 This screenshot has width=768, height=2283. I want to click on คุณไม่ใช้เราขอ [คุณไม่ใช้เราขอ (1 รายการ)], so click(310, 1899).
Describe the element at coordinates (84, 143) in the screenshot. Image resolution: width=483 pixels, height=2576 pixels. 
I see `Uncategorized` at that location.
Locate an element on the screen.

══════

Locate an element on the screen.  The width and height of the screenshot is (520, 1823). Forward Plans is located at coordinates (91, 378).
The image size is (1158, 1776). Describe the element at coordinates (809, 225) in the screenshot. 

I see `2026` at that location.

══════

■ Problem to solve ■
From the entries above, copy out every line that contains the word "Describe". Matching is case-sensitive.

■ Output for this task ■
Describe the element at coordinates (84, 143) in the screenshot. Image resolution: width=483 pixels, height=2576 pixels. 
The image size is (1158, 1776). Describe the element at coordinates (809, 225) in the screenshot. 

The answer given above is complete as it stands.